--- PAGE EXTRACT ---

Chapter 6 : Direct Current Power Transmission

Example 6.1 Page No : 288

In [1]:
import math
from sympy import Symbol

# GIVEN DATA
K_1 = 2.5 ; # Factor
K_2 = 1.7 ; # Factor

# CALCULATIONS
# For case (b)
I_d = Symbol('I_d') ; # math.since P_loss(dc) = P_loss (ac) 
I_L = Symbol('I_L') ; # i.e 2*I_d**2*R_dc = 3*I_L**2*R_ac 
I_d = math.sqrt(3./2)*I_L ; # Ignoring skin effects R_dc = R_ac
I_d1 = 1.225*I_L ; # Refer Equ 6.23

# For case (a)
V_d = Symbol('V_d') ; # Defining a ploynomial V_d
E_p = Symbol('E_p') ; # math.since P_dc = P_ac (or) V_d*I_d = 3*E_p*I_L
V_d = 2.45*E_p ; # Refer Equ 6.25

# For case (c)
ins_lvl = (K_2*(V_d/2))/(K_1*E_p) ; # Ratio of dc insulation level to ac insulation level
ins_lvl_1 = (K_2*2.45/2)/K_1 ; # simplifying above equ
dc_i = Symbol('dc_i') ; # dc_i = dc insulation level
ac_i = Symbol('ac_i') ; # ac_i = ac insulation level
dc_i = ins_lvl_1 * ac_i ;

# DISPLAY RESULTS
print ("EXAMPLE : 6.1 : SOLUTION :-") ;
print " a) Line-to-line dc voltage of V_d in terms of line-to-neutral voltage E_p , V_d = ", V_d ;
print " b) The dc line current I_d in terms of ac line current I_L , I_d = ", I_d1 ;
print " c Ratio of dc insulation level to ac insulation level =  %.3f"% (dc_i/ac_i) ;
print "  or dc insulation level = " , dc_i ;
EXAMPLE : 6.1 : SOLUTION :-
 a) Line-to-line dc voltage of V_d in terms of line-to-neutral voltage E_p , V_d =  2.45*E_p
 b) The dc line current I_d in terms of ac line current I_L , I_d =  1.225*I_L
 c Ratio of dc insulation level to ac insulation level =  0.833
  or dc insulation level =  0.833*ac_i

Example 6.2 Page No : 290

In [2]:
import math 
from sympy import Symbol

# GIVEN DATA
K = 3 ; # factor

# CALCULATIONS
# For case (a)

---

▸ **CHALLENGE A**
In the Chapter 6 page, what value is assigned to the factor K_1 in Example 6.1?

--- RECORDS TO USE ---

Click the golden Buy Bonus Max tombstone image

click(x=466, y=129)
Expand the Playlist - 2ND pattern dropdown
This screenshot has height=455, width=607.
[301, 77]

---

▸ **CHALLENGE B**
Pull out each line of the listing that contains the word "Bonus". Case counts.

▸ **TASK OUTPUT A**
2.5

▸ **TASK OUTPUT B**
Click the golden Buy Bonus Max tombstone image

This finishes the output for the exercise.